**WHAT YOU HAVE TO DO**
Repeat the data verbatim.

**EXERCISE DATA**
Content starts

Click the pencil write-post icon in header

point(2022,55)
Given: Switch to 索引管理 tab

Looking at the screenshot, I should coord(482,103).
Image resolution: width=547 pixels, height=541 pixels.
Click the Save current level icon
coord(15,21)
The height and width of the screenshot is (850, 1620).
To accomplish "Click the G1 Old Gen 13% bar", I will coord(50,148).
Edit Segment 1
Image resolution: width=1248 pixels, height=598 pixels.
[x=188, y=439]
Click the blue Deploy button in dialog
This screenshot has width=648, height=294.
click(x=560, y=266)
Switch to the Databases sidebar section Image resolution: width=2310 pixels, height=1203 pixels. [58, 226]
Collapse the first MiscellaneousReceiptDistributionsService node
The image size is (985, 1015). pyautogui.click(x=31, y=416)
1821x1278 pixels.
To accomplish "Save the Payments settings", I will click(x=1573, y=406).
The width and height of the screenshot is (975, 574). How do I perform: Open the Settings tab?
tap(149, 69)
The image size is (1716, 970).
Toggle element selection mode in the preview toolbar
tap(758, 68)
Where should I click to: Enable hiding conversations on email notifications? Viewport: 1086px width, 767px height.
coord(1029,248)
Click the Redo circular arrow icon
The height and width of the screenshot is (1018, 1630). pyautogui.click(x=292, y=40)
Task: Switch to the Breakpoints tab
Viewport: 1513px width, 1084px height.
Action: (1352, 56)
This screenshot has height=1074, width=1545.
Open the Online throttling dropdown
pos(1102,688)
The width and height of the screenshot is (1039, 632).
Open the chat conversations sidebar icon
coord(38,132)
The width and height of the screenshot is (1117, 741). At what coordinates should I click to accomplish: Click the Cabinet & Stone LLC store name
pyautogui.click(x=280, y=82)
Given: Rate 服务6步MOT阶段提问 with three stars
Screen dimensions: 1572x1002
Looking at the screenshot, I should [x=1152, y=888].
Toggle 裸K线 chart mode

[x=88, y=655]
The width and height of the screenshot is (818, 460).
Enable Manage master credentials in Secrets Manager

Content ends

**WORKED SOLUTION**
Click the pencil write-post icon in header

point(2022,55)
Given: Switch to 索引管理 tab

Looking at the screenshot, I should coord(482,103).
Image resolution: width=547 pixels, height=541 pixels.
Click the Save current level icon
coord(15,21)
The height and width of the screenshot is (850, 1620).
To accomplish "Click the G1 Old Gen 13% bar", I will coord(50,148).
Edit Segment 1
Image resolution: width=1248 pixels, height=598 pixels.
[x=188, y=439]
Click the blue Deploy button in dialog
This screenshot has width=648, height=294.
click(x=560, y=266)
Switch to the Databases sidebar section Image resolution: width=2310 pixels, height=1203 pixels. [58, 226]
Collapse the first MiscellaneousReceiptDistributionsService node
The image size is (985, 1015). pyautogui.click(x=31, y=416)
1821x1278 pixels.
To accomplish "Save the Payments settings", I will click(x=1573, y=406).
The width and height of the screenshot is (975, 574). How do I perform: Open the Settings tab?
tap(149, 69)
The image size is (1716, 970).
Toggle element selection mode in the preview toolbar
tap(758, 68)
Where should I click to: Enable hiding conversations on email notifications? Viewport: 1086px width, 767px height.
coord(1029,248)
Click the Redo circular arrow icon
The height and width of the screenshot is (1018, 1630). pyautogui.click(x=292, y=40)
Task: Switch to the Breakpoints tab
Viewport: 1513px width, 1084px height.
Action: (1352, 56)
This screenshot has height=1074, width=1545.
Open the Online throttling dropdown
pos(1102,688)
The width and height of the screenshot is (1039, 632).
Open the chat conversations sidebar icon
coord(38,132)
The width and height of the screenshot is (1117, 741). At what coordinates should I click to accomplish: Click the Cabinet & Stone LLC store name
pyautogui.click(x=280, y=82)
Given: Rate 服务6步MOT阶段提问 with three stars
Screen dimensions: 1572x1002
Looking at the screenshot, I should [x=1152, y=888].
Toggle 裸K线 chart mode

[x=88, y=655]
The width and height of the screenshot is (818, 460).
Enable Manage master credentials in Secrets Manager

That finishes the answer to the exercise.